(EXTRACT TO READ Opens)
Dr. Nayanee Basu, a Fulbright Nehru Postdoctoral Fellow at SDSU on March 23rd 2019 at SDMA, presented her field work on the role of art in West Bengal, India prisons. Dr. Basu may also touch on her observations of such programs in the U.S as California is known for its world renowned prison arts programs.
Dr. Sushumna Kannan Interviews Dr. Basu on her experience …..
What brought you to do post-doctoral work in the US?
While completing my doctoral research on the role of dance in the lives of survivors of trafficking, prisoners, special-needs children and adolescents in Kolkata, I came to know that art practice in prisons was first pioneered in California, in the mid-70s.
What is your background?
I am a Sociologist by training from an artistic family. The Presidency College, University of Calcutta and J.N.U., New Delhi are my alma maters and my high school built its educational ideas from Rabindranath Tagore.
What is the status of art in prisons in India?
The status of arts workshops within correctional facilities vary from state to state. The nature of art workshops differs too since they usually originate organically from local cultural sensibilities. Bureaucratic leadership and progressive laws have been critically important in such programs. The last decade, have been significant for creative arts practice in prisons in India. This is reflected in media and press-releases, but, there is yet no standard nationwide.
‘Those incarcerated’, instead of prisoners.
(EXTRACT TO READ Closes)
(RECORDED INFORMATION Opens)
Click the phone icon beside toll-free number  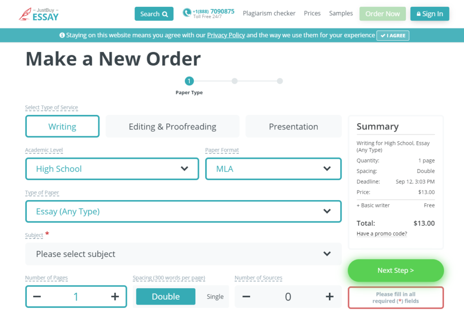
(RECORDED INFORMATION Closes)
== DIRECTIONS ==
Answer these about the interview with Dr. Basu.
(a) Where and when was art practice in prisons first pioneered?
(b) What is Dr. Basu trained as?
(c) What two things have been critically important in prison art programs in India?

== YOUR SOLUTION ==
(a) In California, in the mid-70s.
(b) A sociologist.
(c) Bureaucratic leadership and progressive laws.